On 02/04/14 11:35 AM, Alex Crichton wrote:
> I've noticed recently that there seems to be a bit of confusion about the fate
> of ~[T] with an impending implementation of DST on the horizon. This has been
> accompanied with a number of pull requests to completely remove many uses of
> ~[T] throughout the standard distribution. I'd like to take some time to
> straighten out what's going on with Vec<T> and ~[T].

I think this is a difference of opinion, not "confusion". The original
pull requests switching `~[T]` to `Vec<T>` were done by pcwalton, and
this was with full knowledge of the plans for `~[T]`.

> # Vec<T>
> 
> In a post-DST world, Vec<T> will be the "vector builder" type. It will be the
> only type for building up a block of contiguous elements. This type exists
> today, and lives inside of std::vec. Today, you cannot index Vec<T>, but this
> will be enabled in the future once the indexing traits are fleshed out.

It will be Rust's vector (dynamic array) type. I don't think it makes
sense to call it a 'builder' any more than it makes sense to call
`HashMap<K, V>` a 'hash table builder'. It makes something simple far
more complicated than it needs to be.

> This type will otherwise largely not change from what it is today. It will
> continue to occupy three words in memory, and continue to have the same 
> runtime
> semantics.
> 
> # ~[T]
> 
> The type ~[T] will still exist in a post-DST, but its representation will
> change. Today, a value of type ~[T] is one word (I'll elide the details of 
> this
> for now). After DST is implemented, ~[T] will be a two-word value of the 
> length
> and a pointer to an array (similarly to what slices are today). The ~[T] type
> will continue to have move semantics, and you can borrow it to &[T] as usual.

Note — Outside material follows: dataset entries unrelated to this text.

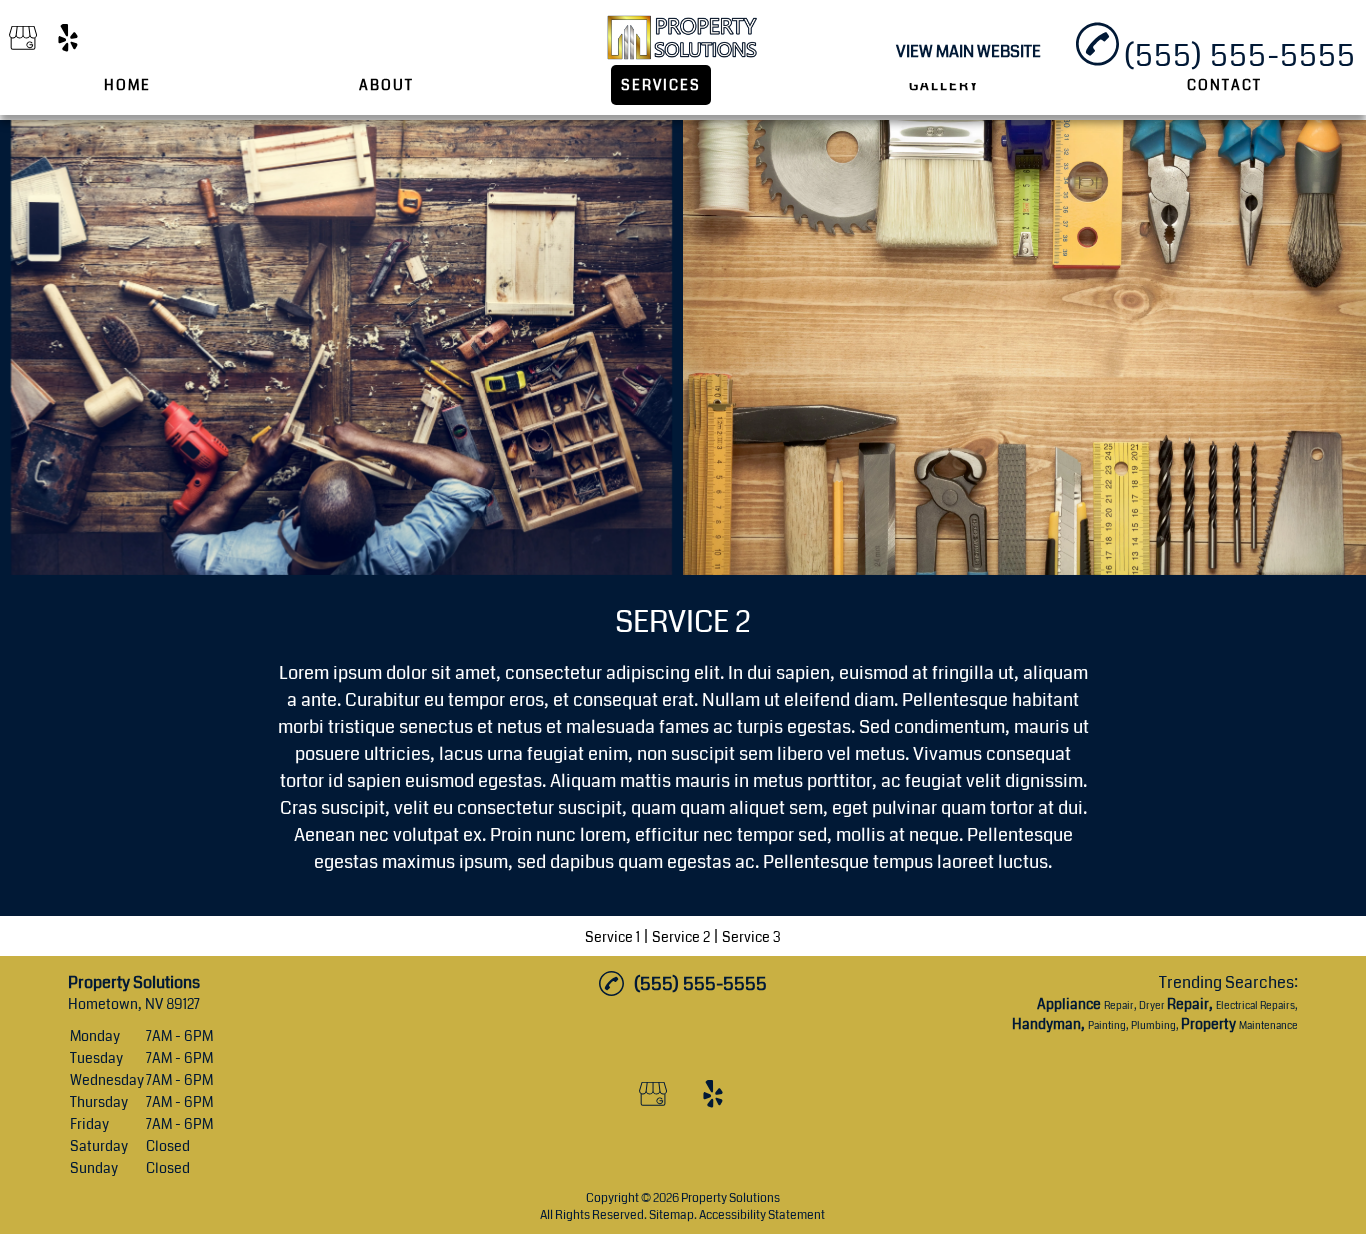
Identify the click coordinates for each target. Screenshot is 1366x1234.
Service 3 (751, 937)
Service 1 (612, 937)
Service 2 (681, 937)
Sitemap (671, 1215)
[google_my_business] (23, 39)
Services (661, 85)
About (386, 85)
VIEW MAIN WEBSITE (968, 51)
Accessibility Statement (762, 1215)
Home (127, 85)
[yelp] (68, 39)
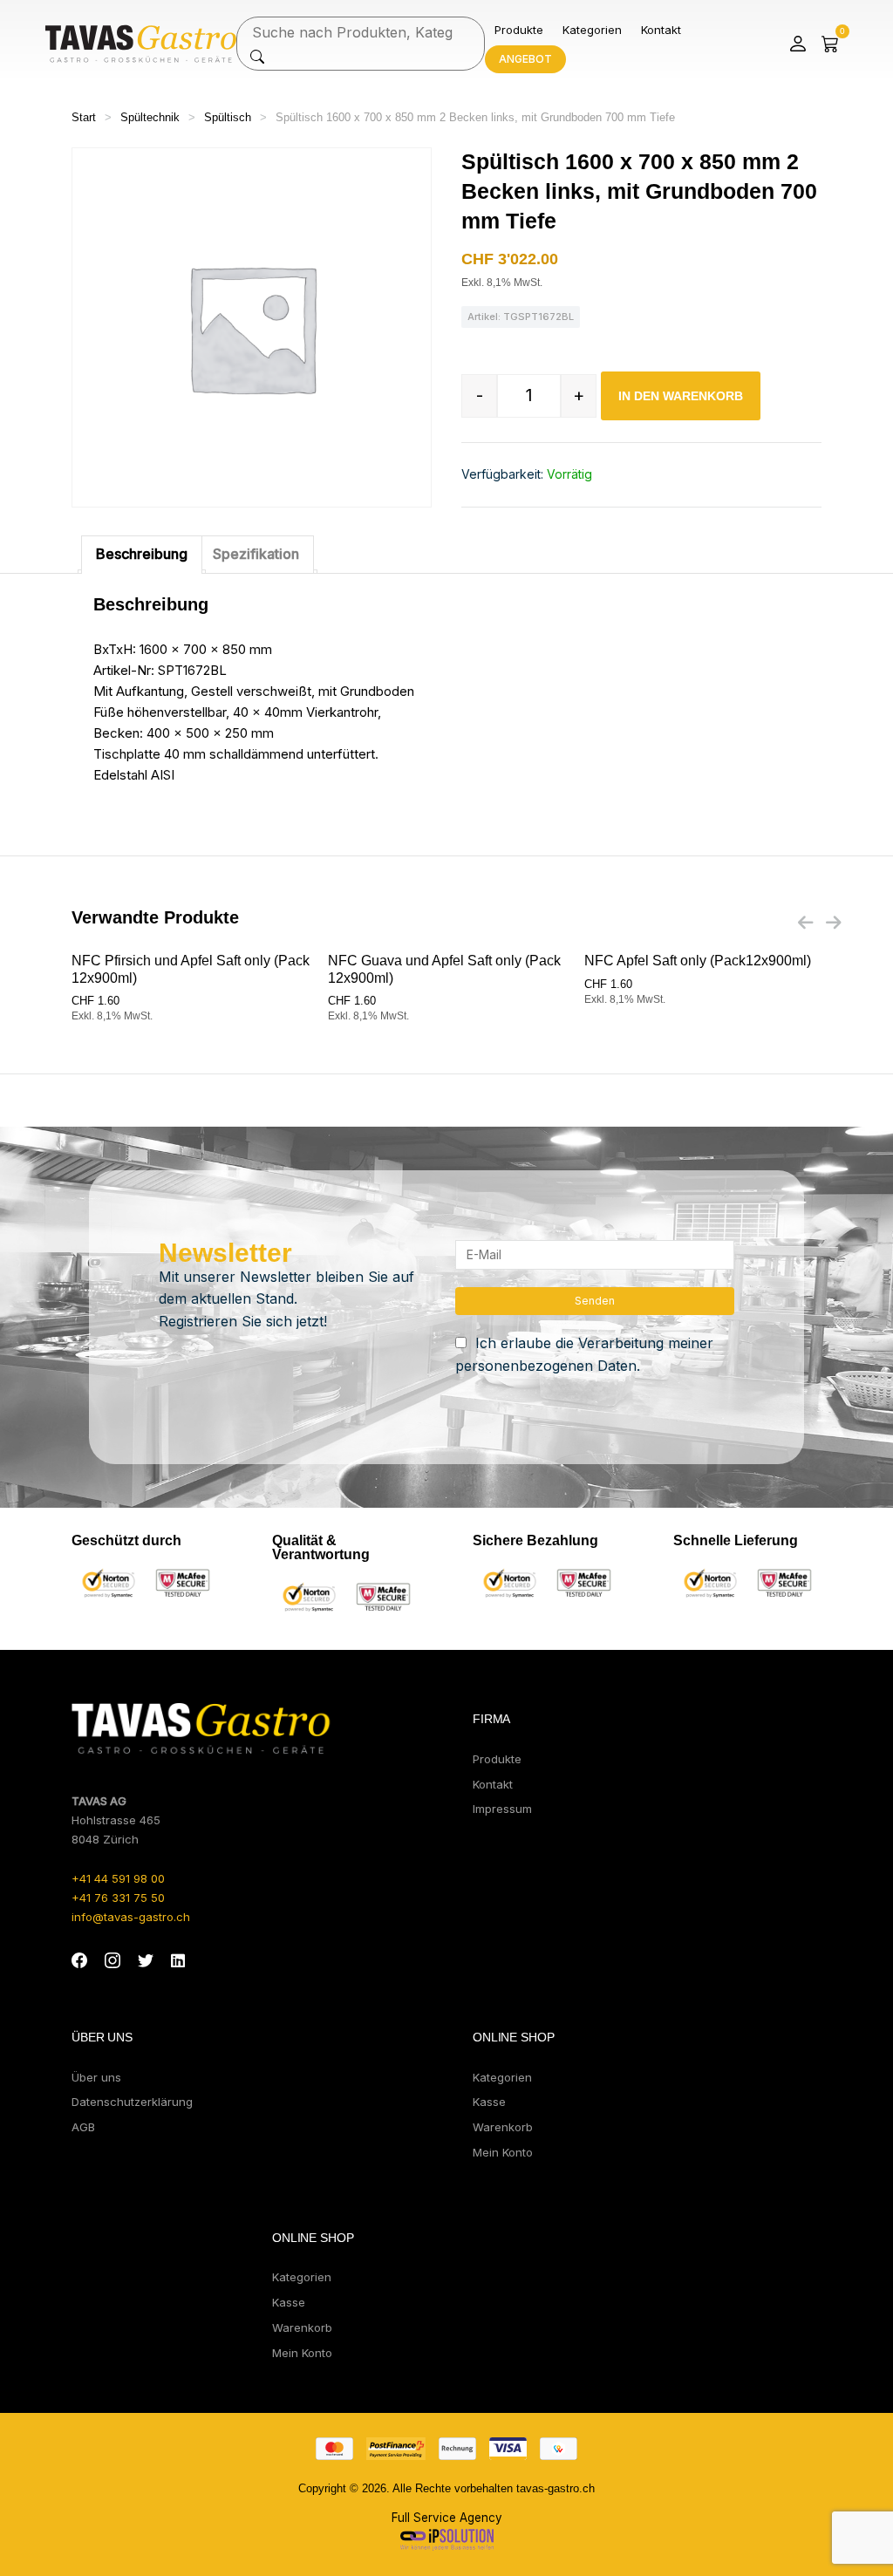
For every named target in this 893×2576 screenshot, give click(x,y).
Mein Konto (503, 2152)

The `~[T]` type will exist because `[T]` will exist as a type. It won't
be an explicit choice to support having it. Some of us consider it an
unfortunate consequence of DST rather than a useful type.

> The major difference between today's ~[T] type and a post-DST ~[T] is that the
> push() method will be removed. There is no knowledge of a capacity in the
> representation of a ~[T] value, so a push could not be supported at all. In
> theory a pop() can be efficiently supported, but it will likely not be
> implemented at first.

A `pop` or `shift` function is impossible to implement efficiently if
allocators require a size to be passed to `free`.

> # [T]
> 
> As part of DST, the type grammar will start accepting [T] as a possible
> substitute for type parameters. This basically means that if your type
> parameters is &T, then &[U] can satisfy the type parameter.
> 
> While possible, I imagine that it will be rare for this to appear in apis. 
> This
> is an unsized type, which means that it's more limited what you can do with it
> than you can with a sized type.
> 
> The full details of [T] will become apparent once DST is implemented, but it's
> safe to say that APIs and usage should rarely have to deal with this type, and
> it will likely be mostly transparent.
> 
> # Converting between Vec<T> and ~[T]
> 
> Conversions between these two types will be provided, and the default
> implementations will be free. Converting from Vec<T> to ~[T] will be simply
> forgetting the capacity, and converting from ~[T] to Vec<T> will set the
> capacity to the length.

Converting from `Vec<T>` to `~[T]` will not be free with an efficient
allocation scheme. I don't think Rust will want to be using a legacy
`malloc`/`free` style API as the underlying default allocator in the
future. I see it only as a temporary measure before a modern allocation
model is implemented.

Without a size parameter to `free`, an allocator needs to track the size
of allocations manually. It increases the memory overhead, along with
adding bookkeeping overhead.

C++ allocators take a `size` parameter to the `deallocate` function for
this reason and I expect Rust will want to do the same. The design of
`malloc` and `free` is far from ideal, because the length is either
known statically or dynamically in nearly every case.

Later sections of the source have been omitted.